The Bretton Woods institution’s call comes after another influential multilateral lender, the IMF, said last week that Zimbabwe’s economy was recovering from the impact of the El Nino-induced drought, which weighed on growth last year.
Zimbabwe’s economy, due to the impact of drought, grew by 2 percent last year, but is projected to expand by 6 percent this year following favourable rains received across the country.
Agriculture is one of Zimbabwe’s key sectors, along with mining, tourism and manufacturing.
The RBZ has committed to sticking to policies that promote price, currency and exchange rate stability by maintaining a tight monetary policy stance with the overarching objective to foster central bank policy consistency and credibility.

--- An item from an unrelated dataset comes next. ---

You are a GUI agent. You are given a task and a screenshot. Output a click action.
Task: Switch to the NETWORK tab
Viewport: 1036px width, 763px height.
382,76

“The new RBZ establishment is focusing on maintaining stability, so forget random printing of money; it is now a thing of the past.
“In this regard, we will prudently calibrate the liquidity conditions in the market to curb speculative activities,” said RBZ Deputy Governor Dr Innocent Matshe during a panel discussion at a breakfast meeting arranged by the CEO Roundtable on Thursday last week.
He said the RBZ will continue to carefully navigate the dual objectives of reducing inflation and supporting robust economic growth, acknowledging the inherent trade-off between these two goals.
Dr Matshe said to achieve this balance, the central bank will judiciously manage market liquidity to prevent speculative activities and ensure a stable economic environment.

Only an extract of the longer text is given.